=== TEXT SHOWN ===
────────

By most accounts in the national press, Democrats have an excellent chance of picking up the House seat in Georgia’s 6th District (suburban Atlanta) vacated by Republican Tom Price to become secretary of health and human services.
Virtually all polls give a healthy lead to Democrat John Ossoff in the initial eighteen-candidate primary this Tuesday. Should Ossoff fail to win 50 percent of the vote, then he and the second-place finisher will compete in a run-off in June.
With $8 million raised so far and the solid backing of the Democratic National Committee, the Democratic narrative goes, filmmaker and former congressional aide Ossoff should emerge triumphant in the runoff and live up to his slogan to "Make Trump Furious."
But a look at the most recent survey and a talk with local experts shows that Democratic hopes may be a bit high.
According to a just-completed Opinion Savvy/Fox 5 Atlanta poll among likely voters, Ossoff tops the field with 42 percent of the vote, followed by Republican and former Secretary of State Karen Handel with 21 percent.
Among other Republican candidates, former State Sen. Judson Hill and John’s Creek City Councilman Bob Gray were tied for third with 11 percent, and former State Sen. Dan Moody had 9 percent. All others had less than 3 per cent, according to the poll.
"Out of the 18 candidates, 11 are Republican and there are no basic differences between them," said veteran Georgia pundit Phil Kent, CEO of Insider Advantage and former editor of the Augusta (Ga.) Chronicle. "All are for repealing and replacing Obamacare, for tax relief, securing the border, and all are strongly pro-life."
Kent fully expects all Republicans to rally around the eventual runner-up to Ossoff —almost sure to be Handel.
In sharp contrast, Ossoff, 30, wants to keep Obamacare as it is and says he favors "reproductive rights."
Handel, considered the likeliest Republican to face Ossoff, became a heroine of the right-to-life movement in 2012. That year, she resigned in protest as a vice president of the Susan G. Komen Race Breast Cancer Foundation after it reversed a decision to end its grants to Planned Parenthood.
"And while it's not often reported, Jon Ossoff actually lives in the [neighboring] district of [Democratic Rep.] John Lewis, not in the Sixth," Kent told us, "And while you are only required to live in the state rather than the district you represent, it doesn't sit well with Georgians if you don't live where you want to represent."

────────

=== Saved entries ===
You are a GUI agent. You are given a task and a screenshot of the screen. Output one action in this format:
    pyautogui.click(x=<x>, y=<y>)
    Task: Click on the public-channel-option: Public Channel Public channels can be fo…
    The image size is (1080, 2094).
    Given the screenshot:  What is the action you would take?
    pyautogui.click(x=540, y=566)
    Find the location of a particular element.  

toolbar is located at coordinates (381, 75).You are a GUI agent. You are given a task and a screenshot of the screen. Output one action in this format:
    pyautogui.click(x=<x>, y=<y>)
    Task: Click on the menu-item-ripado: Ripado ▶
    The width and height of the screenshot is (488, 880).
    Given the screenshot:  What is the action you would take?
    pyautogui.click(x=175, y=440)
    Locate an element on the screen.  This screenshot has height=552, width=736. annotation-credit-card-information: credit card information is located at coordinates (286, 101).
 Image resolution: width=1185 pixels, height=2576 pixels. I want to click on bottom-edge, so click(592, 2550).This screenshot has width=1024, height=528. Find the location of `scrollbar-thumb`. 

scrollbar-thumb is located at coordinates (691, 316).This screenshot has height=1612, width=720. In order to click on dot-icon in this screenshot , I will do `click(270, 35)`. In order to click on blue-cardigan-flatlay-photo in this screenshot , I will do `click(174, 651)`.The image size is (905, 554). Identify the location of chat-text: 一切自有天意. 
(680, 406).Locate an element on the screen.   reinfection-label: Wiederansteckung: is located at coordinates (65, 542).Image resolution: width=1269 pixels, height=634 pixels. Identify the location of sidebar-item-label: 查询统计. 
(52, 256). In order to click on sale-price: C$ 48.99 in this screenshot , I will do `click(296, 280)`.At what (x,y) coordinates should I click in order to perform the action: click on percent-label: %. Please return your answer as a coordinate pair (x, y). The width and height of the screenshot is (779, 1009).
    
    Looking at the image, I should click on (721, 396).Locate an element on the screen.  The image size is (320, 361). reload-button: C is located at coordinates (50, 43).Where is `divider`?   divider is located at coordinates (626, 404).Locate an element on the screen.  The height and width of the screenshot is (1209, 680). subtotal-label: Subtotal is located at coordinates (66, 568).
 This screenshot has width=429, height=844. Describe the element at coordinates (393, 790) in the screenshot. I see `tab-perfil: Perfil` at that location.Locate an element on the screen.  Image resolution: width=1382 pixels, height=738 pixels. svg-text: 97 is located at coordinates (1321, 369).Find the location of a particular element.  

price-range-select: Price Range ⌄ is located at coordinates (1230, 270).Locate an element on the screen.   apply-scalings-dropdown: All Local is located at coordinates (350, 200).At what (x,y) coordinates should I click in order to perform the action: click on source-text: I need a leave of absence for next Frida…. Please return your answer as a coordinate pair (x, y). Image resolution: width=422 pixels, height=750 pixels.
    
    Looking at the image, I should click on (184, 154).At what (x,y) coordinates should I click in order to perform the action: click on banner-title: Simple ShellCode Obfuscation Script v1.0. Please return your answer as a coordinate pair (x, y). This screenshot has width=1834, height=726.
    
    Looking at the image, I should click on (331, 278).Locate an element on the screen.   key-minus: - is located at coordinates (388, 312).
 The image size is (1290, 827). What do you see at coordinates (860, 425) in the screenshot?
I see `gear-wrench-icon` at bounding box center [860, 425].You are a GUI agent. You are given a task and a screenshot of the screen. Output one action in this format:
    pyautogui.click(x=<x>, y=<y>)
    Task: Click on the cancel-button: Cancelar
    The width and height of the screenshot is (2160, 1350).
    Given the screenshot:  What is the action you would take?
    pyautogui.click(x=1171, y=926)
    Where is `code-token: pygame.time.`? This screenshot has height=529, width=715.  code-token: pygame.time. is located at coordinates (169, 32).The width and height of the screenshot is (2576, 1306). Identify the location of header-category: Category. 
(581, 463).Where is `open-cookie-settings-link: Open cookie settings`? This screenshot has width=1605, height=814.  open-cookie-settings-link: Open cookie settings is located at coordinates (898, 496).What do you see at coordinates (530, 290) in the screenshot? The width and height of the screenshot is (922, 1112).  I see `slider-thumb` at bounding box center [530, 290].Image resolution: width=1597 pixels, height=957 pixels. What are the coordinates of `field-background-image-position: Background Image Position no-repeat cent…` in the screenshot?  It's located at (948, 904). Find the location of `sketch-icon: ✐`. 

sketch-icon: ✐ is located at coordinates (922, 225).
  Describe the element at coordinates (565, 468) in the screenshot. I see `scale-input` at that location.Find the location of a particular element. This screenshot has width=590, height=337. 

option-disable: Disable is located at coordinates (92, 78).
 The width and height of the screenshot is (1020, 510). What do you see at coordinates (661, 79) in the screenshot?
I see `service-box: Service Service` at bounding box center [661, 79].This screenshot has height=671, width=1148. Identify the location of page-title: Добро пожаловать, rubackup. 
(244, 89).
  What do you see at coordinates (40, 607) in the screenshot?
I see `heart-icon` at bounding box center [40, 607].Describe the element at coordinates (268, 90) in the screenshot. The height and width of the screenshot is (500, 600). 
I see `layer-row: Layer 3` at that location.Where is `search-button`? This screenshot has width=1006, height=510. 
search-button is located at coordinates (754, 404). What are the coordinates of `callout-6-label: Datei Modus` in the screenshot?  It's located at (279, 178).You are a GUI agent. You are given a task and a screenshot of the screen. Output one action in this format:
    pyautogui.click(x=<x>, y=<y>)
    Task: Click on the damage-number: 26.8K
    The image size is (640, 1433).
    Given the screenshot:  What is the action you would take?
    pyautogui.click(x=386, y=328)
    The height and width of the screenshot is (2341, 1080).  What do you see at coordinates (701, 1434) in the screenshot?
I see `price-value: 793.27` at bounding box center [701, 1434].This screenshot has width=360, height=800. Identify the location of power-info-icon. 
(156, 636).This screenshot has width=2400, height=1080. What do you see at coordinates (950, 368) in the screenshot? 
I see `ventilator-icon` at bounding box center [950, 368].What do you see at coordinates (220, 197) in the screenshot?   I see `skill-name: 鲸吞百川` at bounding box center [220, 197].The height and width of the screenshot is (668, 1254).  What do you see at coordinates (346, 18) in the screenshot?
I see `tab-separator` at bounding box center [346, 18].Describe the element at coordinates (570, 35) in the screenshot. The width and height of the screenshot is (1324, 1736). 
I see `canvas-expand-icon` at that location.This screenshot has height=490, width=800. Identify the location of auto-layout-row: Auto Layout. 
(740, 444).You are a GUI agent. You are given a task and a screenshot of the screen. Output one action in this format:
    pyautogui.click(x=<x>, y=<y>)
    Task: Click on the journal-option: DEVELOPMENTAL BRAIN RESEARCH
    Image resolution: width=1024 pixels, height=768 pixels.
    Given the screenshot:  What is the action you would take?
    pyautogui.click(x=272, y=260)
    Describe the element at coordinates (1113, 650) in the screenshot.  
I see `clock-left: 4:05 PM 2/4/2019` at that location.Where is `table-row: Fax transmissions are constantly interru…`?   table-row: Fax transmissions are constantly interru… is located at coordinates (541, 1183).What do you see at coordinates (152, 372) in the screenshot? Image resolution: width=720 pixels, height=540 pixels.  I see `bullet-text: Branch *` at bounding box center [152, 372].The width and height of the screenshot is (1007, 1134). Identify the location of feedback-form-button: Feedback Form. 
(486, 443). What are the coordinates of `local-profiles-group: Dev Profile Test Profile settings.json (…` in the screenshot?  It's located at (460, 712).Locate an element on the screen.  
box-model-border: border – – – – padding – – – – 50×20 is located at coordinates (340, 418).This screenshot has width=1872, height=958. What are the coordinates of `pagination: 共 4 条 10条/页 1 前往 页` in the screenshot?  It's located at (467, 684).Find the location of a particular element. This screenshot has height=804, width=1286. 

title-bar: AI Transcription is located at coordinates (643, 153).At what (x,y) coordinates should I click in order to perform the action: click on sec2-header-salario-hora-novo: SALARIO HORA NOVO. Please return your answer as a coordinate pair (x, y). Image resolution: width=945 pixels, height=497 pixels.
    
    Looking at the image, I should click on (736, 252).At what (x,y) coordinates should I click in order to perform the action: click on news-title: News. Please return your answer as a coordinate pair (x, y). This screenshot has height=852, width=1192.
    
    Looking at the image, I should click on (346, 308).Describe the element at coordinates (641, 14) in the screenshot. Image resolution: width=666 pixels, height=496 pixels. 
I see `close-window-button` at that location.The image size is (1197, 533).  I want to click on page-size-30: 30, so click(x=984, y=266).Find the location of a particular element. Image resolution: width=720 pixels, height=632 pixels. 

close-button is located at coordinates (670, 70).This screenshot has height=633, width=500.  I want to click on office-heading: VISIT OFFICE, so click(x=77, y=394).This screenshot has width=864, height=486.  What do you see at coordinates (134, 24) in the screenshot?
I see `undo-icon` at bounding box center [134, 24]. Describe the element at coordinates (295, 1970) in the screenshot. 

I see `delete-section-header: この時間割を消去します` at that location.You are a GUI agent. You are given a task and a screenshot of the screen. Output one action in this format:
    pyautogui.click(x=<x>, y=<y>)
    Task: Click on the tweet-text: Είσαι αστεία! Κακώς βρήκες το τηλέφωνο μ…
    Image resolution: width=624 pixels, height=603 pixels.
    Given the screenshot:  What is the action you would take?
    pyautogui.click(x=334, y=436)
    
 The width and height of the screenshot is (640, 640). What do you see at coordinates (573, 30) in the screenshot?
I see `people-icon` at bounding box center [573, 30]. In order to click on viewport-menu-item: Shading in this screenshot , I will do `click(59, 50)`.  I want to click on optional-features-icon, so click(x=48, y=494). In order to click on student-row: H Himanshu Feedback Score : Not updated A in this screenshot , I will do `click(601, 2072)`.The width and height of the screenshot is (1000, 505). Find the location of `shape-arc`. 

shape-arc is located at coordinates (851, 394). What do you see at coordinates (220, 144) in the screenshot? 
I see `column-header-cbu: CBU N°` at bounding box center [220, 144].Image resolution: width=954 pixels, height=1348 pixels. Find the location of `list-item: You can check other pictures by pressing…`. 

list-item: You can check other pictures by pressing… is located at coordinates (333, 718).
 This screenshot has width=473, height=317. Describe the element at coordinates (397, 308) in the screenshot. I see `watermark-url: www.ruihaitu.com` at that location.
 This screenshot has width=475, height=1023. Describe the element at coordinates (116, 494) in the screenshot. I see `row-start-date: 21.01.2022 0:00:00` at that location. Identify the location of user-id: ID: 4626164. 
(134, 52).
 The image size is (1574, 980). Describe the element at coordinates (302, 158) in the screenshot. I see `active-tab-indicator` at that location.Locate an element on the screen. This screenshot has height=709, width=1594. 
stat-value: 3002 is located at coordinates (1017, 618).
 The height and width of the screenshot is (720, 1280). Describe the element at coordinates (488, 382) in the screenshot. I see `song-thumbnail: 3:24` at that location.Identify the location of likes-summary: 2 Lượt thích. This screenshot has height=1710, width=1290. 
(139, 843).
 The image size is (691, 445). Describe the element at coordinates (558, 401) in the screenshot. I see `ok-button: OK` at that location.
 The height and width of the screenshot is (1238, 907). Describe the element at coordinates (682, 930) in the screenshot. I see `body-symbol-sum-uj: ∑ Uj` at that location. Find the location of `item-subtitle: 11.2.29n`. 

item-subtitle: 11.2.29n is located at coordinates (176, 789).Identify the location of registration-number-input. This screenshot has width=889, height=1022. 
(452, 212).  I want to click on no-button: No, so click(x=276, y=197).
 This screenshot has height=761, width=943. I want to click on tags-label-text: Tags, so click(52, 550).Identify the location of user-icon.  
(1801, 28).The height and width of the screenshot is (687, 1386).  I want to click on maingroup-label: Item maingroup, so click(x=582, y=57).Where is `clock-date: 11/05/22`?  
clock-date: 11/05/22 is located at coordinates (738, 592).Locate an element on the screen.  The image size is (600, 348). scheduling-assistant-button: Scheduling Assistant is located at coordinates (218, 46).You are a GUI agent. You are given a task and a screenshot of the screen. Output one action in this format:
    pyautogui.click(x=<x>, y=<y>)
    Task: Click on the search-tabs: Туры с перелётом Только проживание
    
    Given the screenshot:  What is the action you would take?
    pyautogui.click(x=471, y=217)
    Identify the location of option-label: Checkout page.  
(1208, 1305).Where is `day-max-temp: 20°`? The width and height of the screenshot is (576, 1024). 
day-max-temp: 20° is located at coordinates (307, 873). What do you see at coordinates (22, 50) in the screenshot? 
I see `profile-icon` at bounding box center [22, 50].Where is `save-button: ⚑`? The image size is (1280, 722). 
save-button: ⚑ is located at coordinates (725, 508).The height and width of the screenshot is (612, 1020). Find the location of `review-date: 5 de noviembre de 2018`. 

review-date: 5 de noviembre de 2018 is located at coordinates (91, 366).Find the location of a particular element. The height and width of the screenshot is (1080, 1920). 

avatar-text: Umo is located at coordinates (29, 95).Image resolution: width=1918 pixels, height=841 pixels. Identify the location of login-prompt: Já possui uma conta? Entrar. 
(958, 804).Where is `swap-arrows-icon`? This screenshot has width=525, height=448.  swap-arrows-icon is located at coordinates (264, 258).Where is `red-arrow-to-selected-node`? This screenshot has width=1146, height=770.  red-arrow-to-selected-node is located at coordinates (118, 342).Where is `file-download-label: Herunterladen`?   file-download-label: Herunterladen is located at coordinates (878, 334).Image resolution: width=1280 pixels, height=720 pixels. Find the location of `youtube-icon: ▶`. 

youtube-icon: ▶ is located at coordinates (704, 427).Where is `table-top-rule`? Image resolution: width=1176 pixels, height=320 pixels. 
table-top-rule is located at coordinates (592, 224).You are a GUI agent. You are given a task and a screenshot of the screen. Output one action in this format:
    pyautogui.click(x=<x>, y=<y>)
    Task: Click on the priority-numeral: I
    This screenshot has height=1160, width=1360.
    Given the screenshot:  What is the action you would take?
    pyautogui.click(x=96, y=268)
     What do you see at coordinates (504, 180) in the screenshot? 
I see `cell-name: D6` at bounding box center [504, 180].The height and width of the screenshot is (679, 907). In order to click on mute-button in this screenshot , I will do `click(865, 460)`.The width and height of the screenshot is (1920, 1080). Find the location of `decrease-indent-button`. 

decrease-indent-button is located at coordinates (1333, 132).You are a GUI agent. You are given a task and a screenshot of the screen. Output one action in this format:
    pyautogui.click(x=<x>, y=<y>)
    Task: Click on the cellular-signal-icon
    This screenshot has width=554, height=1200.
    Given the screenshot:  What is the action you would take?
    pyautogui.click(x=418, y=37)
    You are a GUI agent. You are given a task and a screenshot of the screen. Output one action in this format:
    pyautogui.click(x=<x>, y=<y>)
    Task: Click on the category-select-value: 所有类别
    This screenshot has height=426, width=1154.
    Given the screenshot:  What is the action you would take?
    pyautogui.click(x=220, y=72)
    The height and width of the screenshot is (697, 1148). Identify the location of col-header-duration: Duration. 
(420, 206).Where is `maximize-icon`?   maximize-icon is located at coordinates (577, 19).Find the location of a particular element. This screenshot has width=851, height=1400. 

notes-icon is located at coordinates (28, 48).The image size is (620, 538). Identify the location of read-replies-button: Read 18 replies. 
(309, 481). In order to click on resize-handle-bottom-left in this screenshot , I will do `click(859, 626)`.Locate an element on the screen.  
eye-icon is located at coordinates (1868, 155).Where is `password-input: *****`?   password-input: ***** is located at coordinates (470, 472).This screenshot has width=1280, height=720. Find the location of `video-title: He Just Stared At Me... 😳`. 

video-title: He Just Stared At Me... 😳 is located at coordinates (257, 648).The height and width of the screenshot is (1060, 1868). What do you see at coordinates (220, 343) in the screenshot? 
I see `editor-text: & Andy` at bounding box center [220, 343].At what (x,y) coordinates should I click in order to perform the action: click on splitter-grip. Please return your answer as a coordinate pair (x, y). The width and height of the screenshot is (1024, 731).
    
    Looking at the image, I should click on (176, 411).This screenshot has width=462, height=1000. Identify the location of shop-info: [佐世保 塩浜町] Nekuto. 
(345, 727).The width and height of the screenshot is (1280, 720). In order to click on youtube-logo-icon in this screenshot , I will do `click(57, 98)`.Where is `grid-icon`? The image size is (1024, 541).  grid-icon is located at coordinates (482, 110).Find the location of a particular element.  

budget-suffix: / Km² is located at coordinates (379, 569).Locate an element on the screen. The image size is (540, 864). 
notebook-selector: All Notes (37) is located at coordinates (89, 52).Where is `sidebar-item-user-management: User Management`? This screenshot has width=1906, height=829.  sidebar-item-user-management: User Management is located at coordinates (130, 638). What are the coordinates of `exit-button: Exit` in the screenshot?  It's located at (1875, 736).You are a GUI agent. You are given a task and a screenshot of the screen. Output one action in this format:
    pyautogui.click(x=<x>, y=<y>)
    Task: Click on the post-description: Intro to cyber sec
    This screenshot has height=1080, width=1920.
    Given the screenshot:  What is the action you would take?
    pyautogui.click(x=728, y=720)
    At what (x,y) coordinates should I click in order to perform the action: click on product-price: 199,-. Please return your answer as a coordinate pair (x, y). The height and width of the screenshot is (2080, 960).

────────

=== ASSIGNED TASK ===
Rewrite the part of the article on the Georgia House race that begins at "With $8 million" and stops after "a bit high.", swapping "filmmaker" for "documentary producer".

=== PROBLEM SOLUTION ===
With $8 million raised so far and the solid backing of the Democratic National Committee, the Democratic narrative goes, documentary producer and former congressional aide Ossoff should emerge triumphant in the runoff and live up to his slogan to "Make Trump Furious."
But a look at the most recent survey and a talk with local experts shows that Democratic hopes may be a bit high.